When we reach the on ramp, traffic is at a complete standstill. Car after car comes down the ramp, stops for a few seconds and then performs a feat of changing directions and driving the ramp in reverse, over and over. Then the cell phones come out. The older ladies behind me, the ones we picked up in Marghera, put out the warning call first. "Don't get on a bus," they say to the other end of the line. "There's something going on...a manifestation or a strike...take the train to Padova, who knows how long we'll be here." Next, I hear another call, "Ciao Mamma...yes, we're stuck on the bus, don't come to the station yet, I'll call you." Again and again, the same conversation, over and over. They're loud and they're unapologetic that they're making the entire bus listen to their phone call. I think to myself, "man people are never this loud on their cell phones in the US." But, then I quickly correct myself, "well they probably are, it's just louder to me because it's not a language I can tune out." So the bus driver turns off the engine, and we're still. There's no where to go. A middle-aged gentleman with an umbrella ventures out every 10-15 minutes to the highway to see how things are progressing. And each time, he returns with a status update I don't understand. Out of nowhere, car horns start honking, almost in unison, I laugh and secretly hope they give up. They do, thankfully, quickly realizing that it's a moot point. Finally, the man with the umbrella returns with some good news, the bus turns on and we inch forward to see a retreating stream of pedestrians who had crossed and blocked the highway. A four, or maybe it was six, lane highway. Unheard of! Imagine if the beltway around your American city was closed for some pedestrians to make their voice heard. Heads would roll.

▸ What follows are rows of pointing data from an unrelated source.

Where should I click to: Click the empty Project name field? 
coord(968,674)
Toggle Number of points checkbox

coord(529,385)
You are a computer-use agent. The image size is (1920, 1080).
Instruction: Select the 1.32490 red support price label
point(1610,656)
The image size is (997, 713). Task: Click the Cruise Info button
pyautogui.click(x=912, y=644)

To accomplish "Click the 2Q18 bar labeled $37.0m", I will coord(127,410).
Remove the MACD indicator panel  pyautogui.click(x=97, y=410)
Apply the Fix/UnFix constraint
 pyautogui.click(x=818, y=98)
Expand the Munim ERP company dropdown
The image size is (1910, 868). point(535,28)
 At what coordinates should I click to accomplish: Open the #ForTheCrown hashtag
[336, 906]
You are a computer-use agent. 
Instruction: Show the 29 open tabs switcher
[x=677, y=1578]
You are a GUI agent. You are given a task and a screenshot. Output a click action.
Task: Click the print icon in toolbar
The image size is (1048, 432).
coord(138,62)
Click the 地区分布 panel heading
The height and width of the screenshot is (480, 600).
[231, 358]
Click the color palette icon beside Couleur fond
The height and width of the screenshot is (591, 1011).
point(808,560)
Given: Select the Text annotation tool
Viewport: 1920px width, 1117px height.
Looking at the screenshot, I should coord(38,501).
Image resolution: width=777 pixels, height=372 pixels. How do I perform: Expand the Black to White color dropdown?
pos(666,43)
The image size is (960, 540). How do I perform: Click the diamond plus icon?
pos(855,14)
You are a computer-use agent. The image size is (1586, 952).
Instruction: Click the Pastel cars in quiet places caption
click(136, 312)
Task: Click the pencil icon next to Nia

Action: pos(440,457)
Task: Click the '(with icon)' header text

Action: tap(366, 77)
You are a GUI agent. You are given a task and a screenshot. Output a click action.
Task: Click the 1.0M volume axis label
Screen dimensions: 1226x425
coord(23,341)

On the road again, we head into Padova past the huge IKEA, the shopping mall, the high school with the smoking teenagers, the McDonalds drive through (although here it's called McDrive.) Everyone hops off the bus at their respective stop, onto their lives, their day, completely unphased by being stuck in traffic by a motley assortment of people blocking the road, or even by the fact that Giotto painted the ceiling of chapel a few blocks away. And me? Well, I venture off to meet my friend, and head to nearest bar to grab a cappuccino and brioche. Welcome to Italy.